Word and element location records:
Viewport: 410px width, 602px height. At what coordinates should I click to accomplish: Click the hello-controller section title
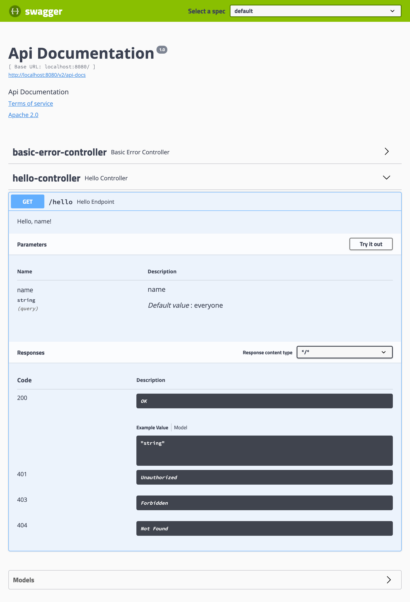pos(47,178)
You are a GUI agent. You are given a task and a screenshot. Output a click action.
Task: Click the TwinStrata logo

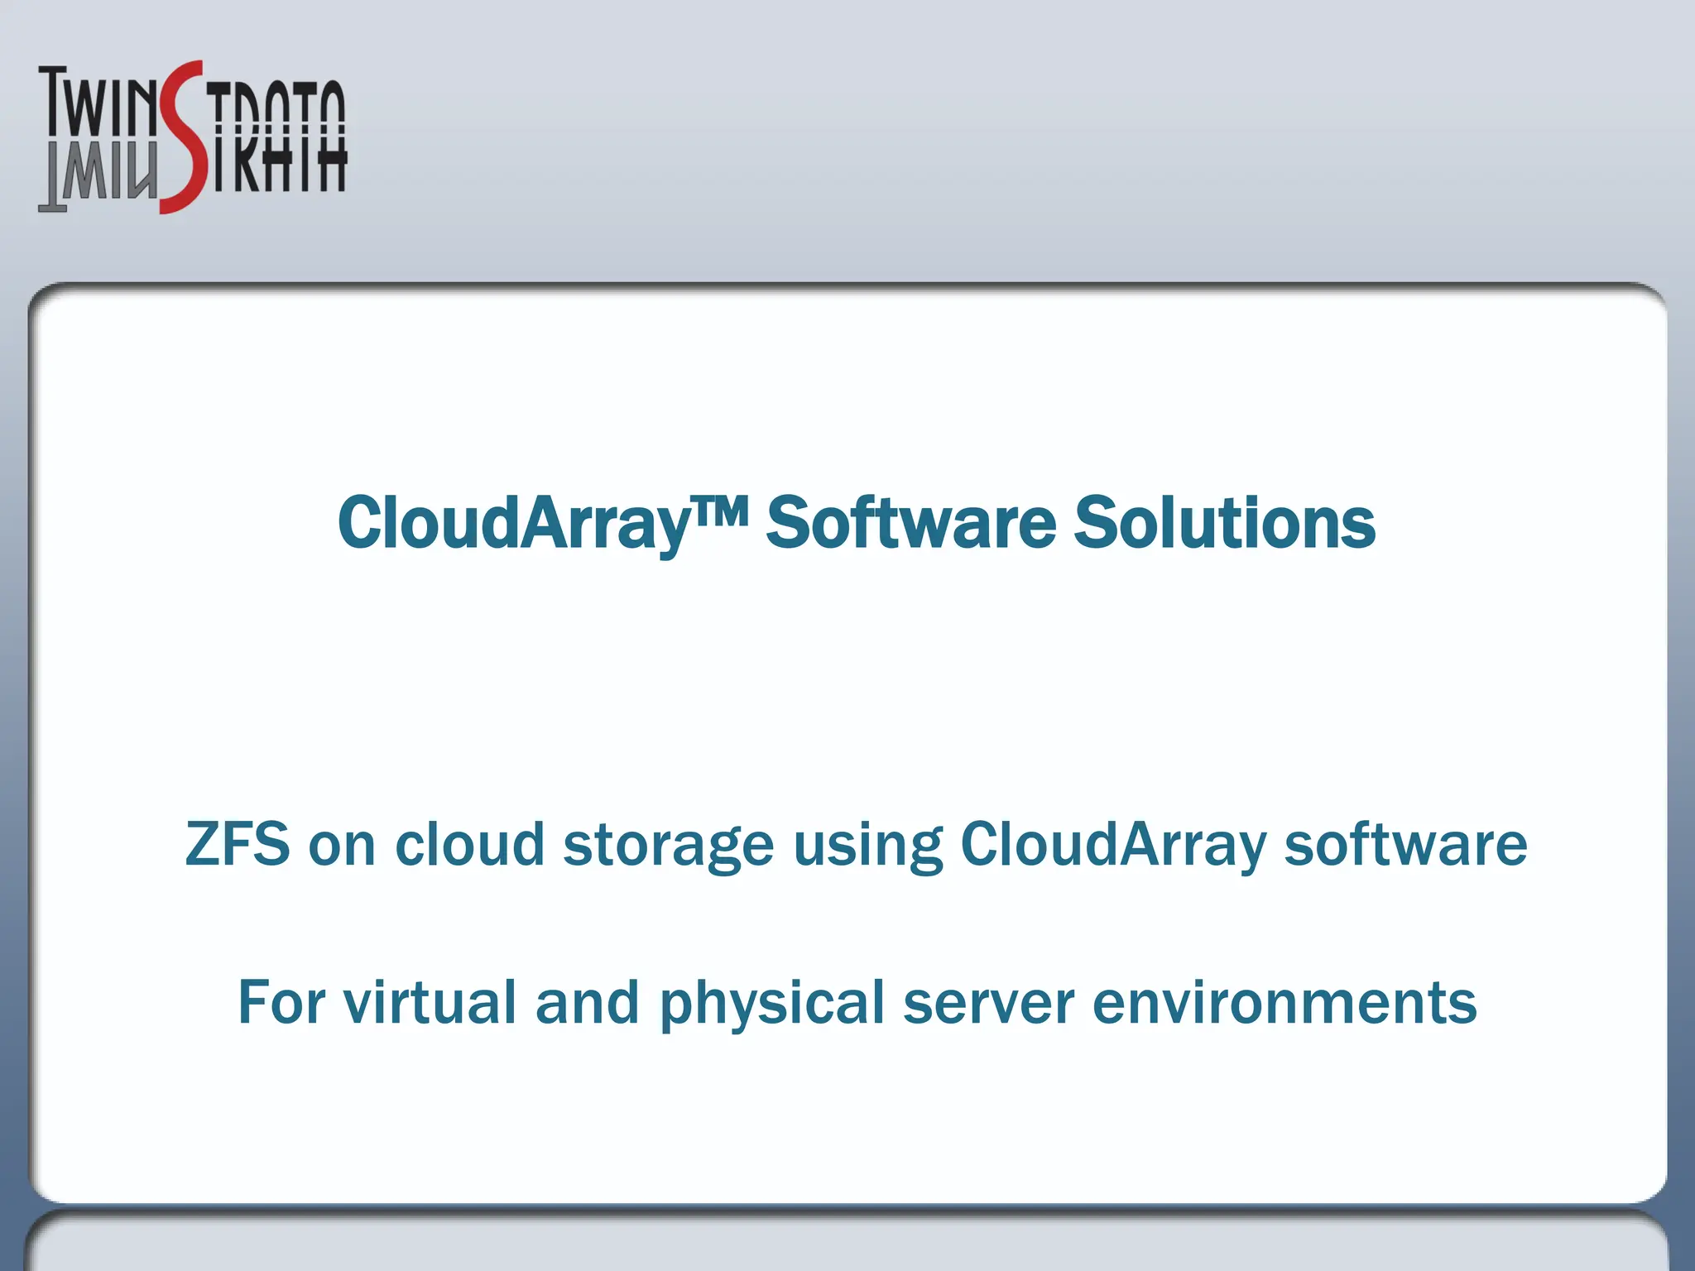pos(192,137)
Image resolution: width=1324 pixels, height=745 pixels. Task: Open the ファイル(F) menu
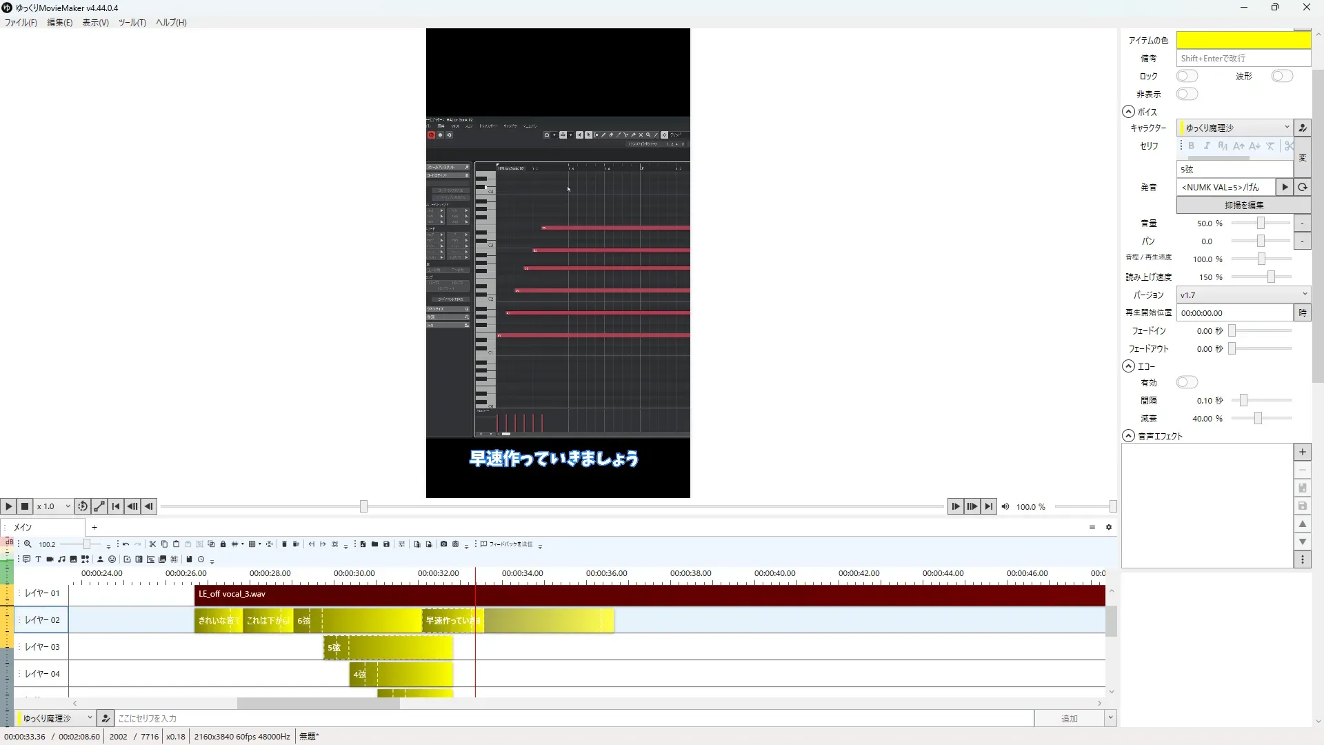(21, 22)
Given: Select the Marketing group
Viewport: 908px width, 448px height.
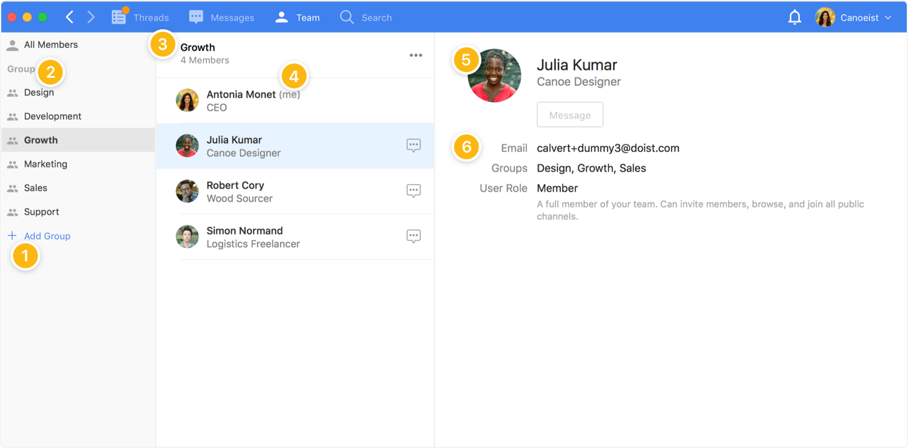Looking at the screenshot, I should click(x=45, y=164).
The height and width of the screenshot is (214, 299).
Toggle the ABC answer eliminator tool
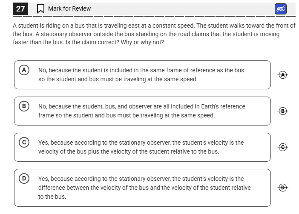pos(281,9)
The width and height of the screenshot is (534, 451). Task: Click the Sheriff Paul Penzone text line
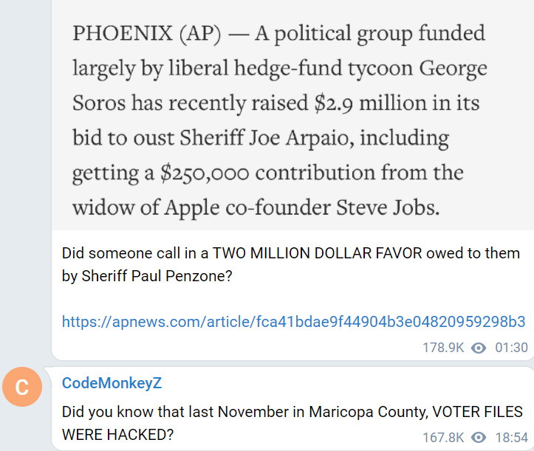[x=147, y=276]
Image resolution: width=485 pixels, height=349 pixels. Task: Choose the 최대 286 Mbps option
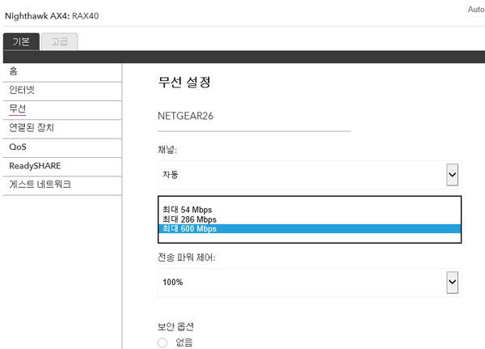(x=310, y=219)
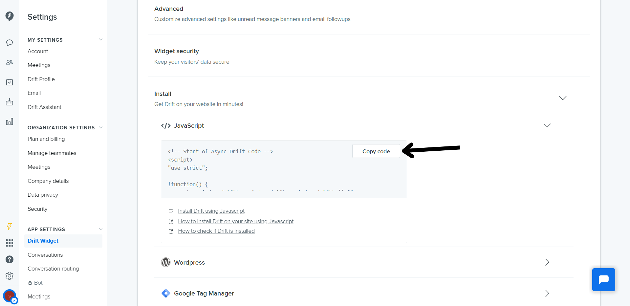Collapse the JavaScript install option
Screen dimensions: 630x306
(x=547, y=125)
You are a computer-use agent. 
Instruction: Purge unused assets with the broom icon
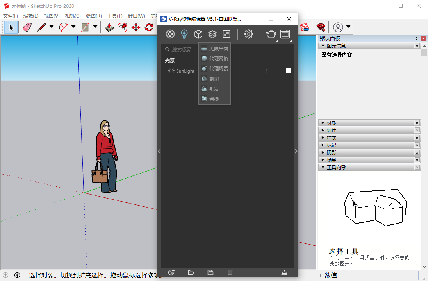point(284,272)
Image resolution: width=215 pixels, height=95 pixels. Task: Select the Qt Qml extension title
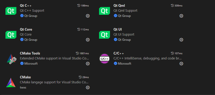[119, 6]
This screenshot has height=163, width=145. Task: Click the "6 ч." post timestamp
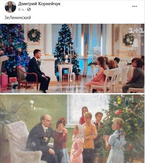(x=21, y=10)
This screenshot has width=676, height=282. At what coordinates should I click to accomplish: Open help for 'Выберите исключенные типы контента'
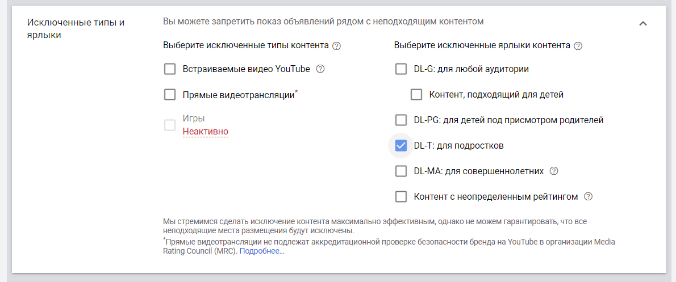point(336,46)
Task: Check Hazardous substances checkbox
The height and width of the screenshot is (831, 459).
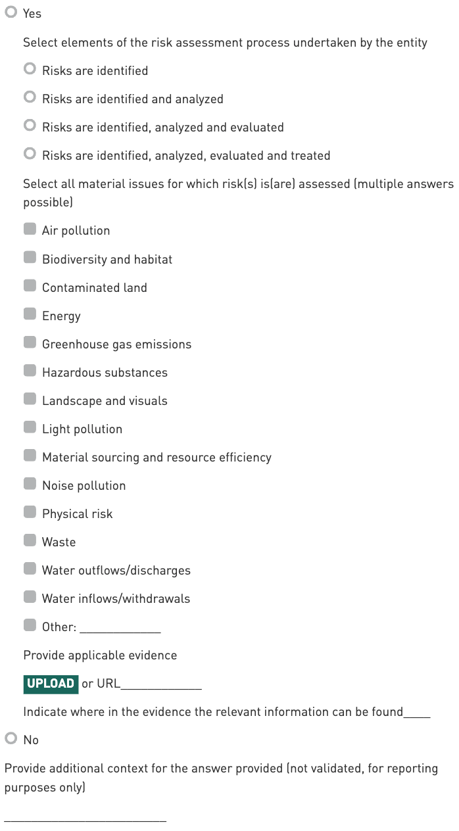Action: (x=30, y=371)
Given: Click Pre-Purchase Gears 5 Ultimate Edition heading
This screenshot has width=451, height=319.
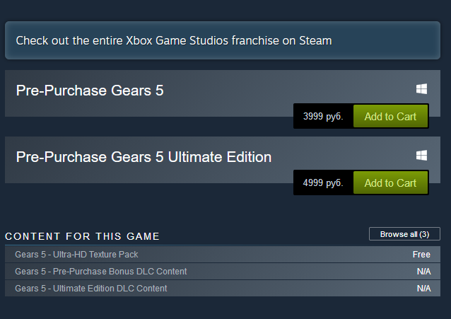Looking at the screenshot, I should pyautogui.click(x=144, y=157).
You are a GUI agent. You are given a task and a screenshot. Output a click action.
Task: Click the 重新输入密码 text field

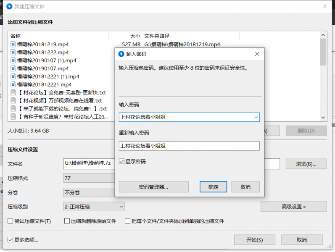[189, 146]
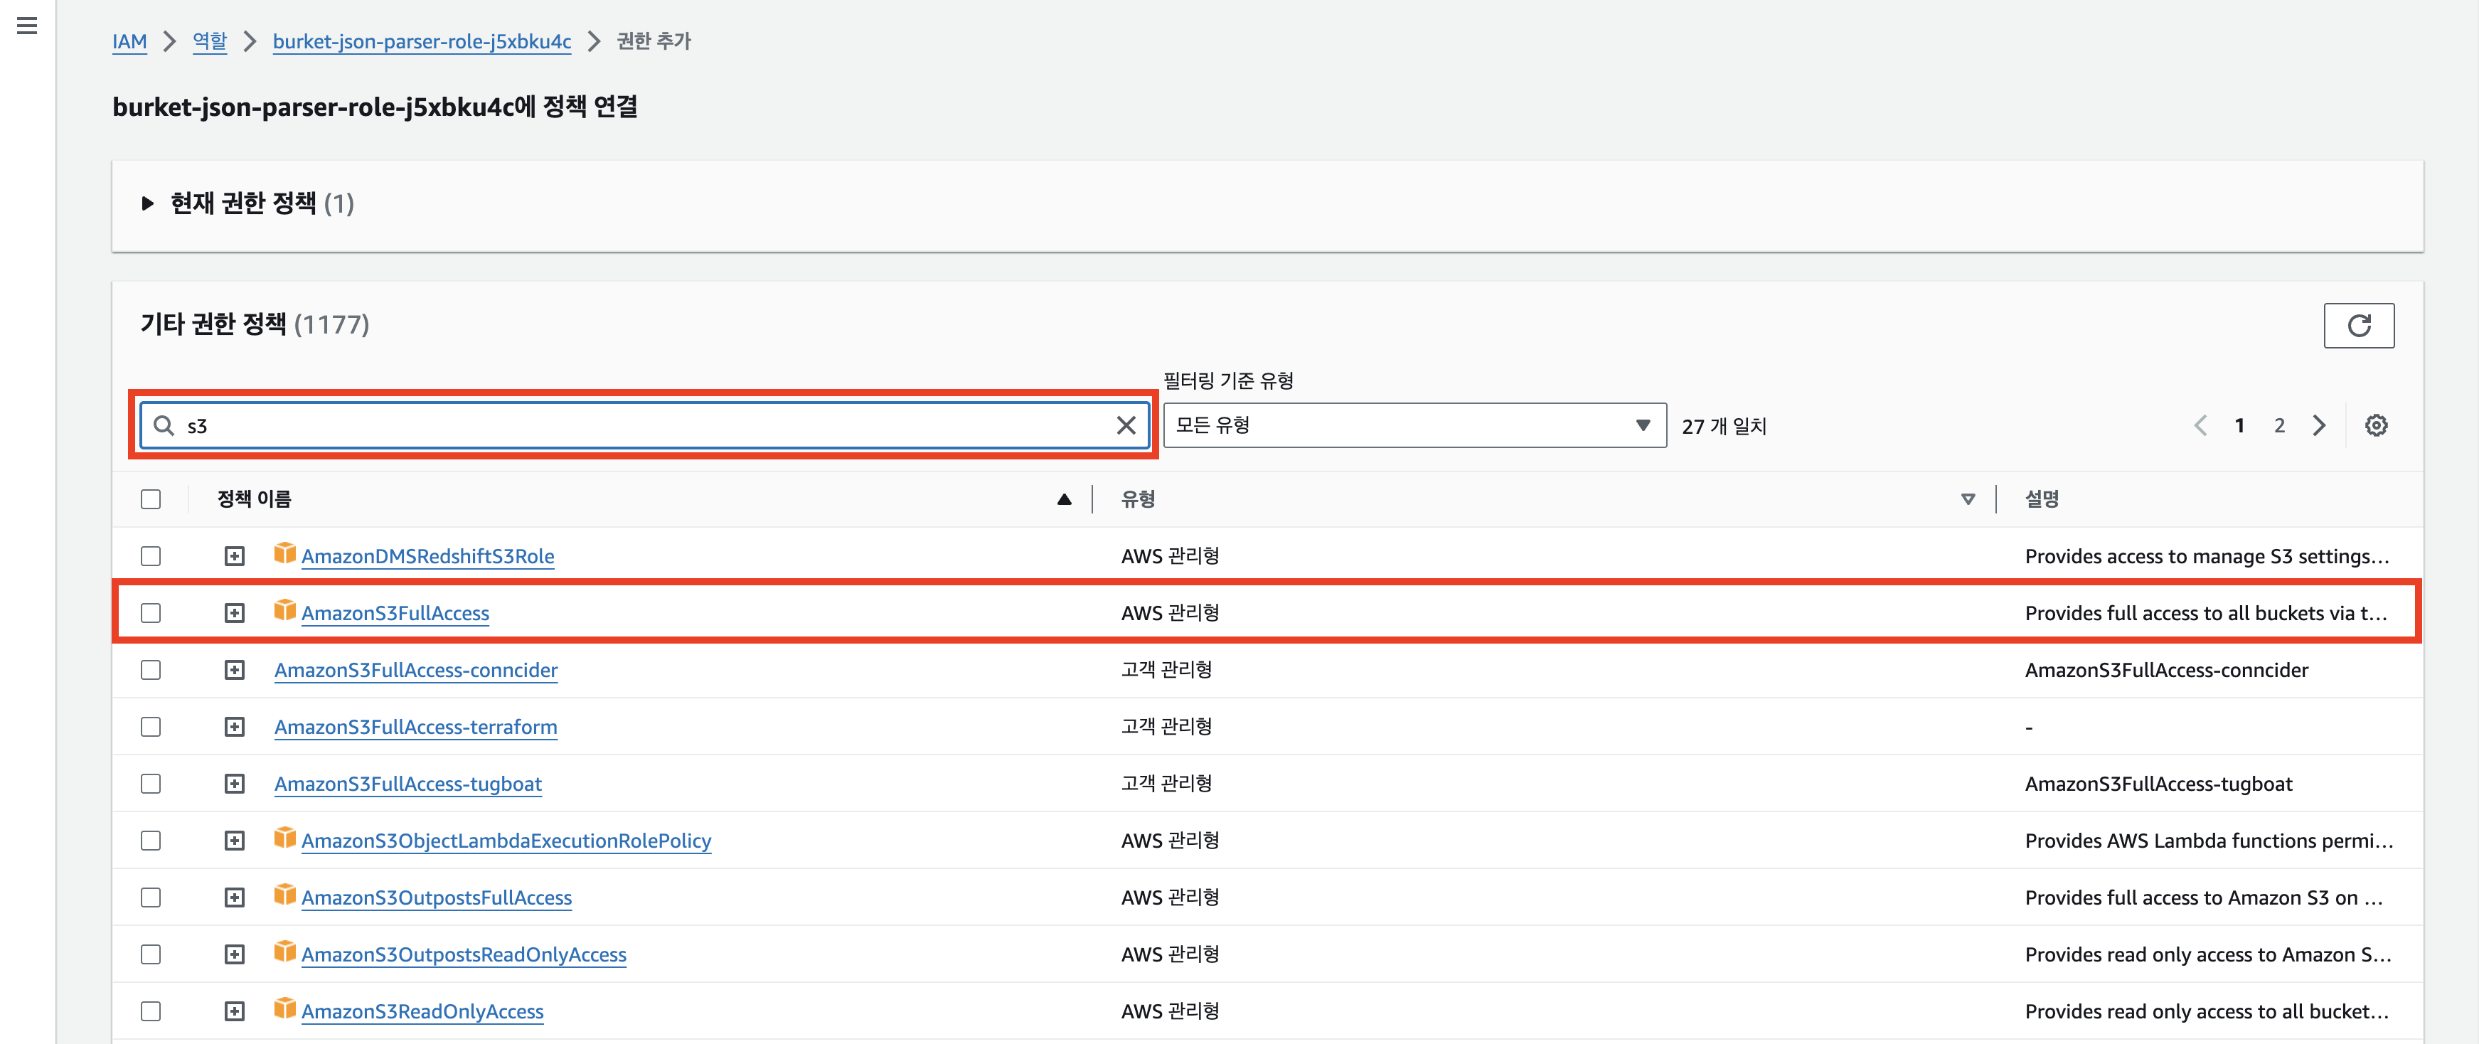
Task: Open the 모든 유형 filter dropdown
Action: (x=1413, y=425)
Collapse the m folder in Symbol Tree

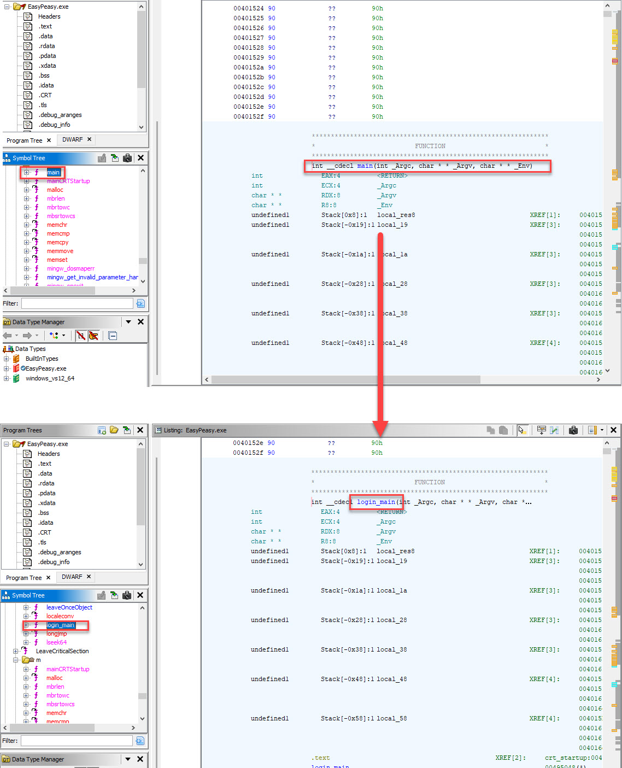(16, 660)
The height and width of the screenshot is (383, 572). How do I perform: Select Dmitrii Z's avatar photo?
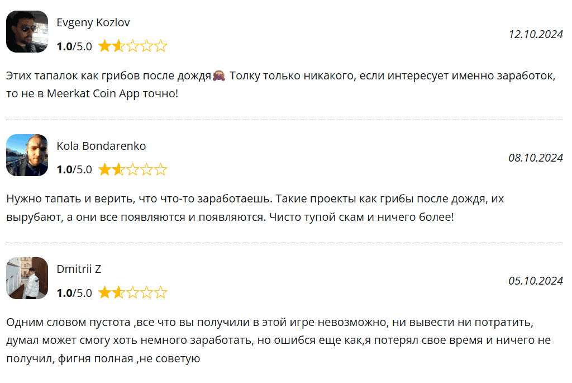pos(27,278)
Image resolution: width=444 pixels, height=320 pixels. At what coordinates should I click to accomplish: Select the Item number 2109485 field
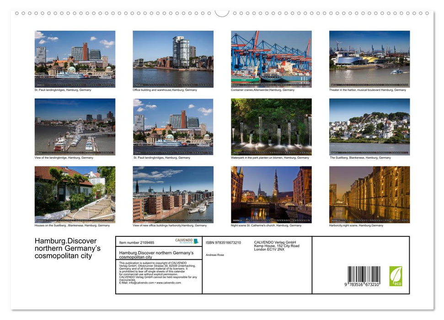(x=136, y=242)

» **What you should do**: Please carry over the records, requests included, starting with the line that contains "Image resolution: width=444" and going on through the end of the records, with 124 added to every number in the answer coordinates. Leave the pictures out of your answer.

» **Written solution**:
Image resolution: width=444 pixels, height=320 pixels. At what coordinates should I click to accomplish: Select the Item number 2109485 field
(x=260, y=366)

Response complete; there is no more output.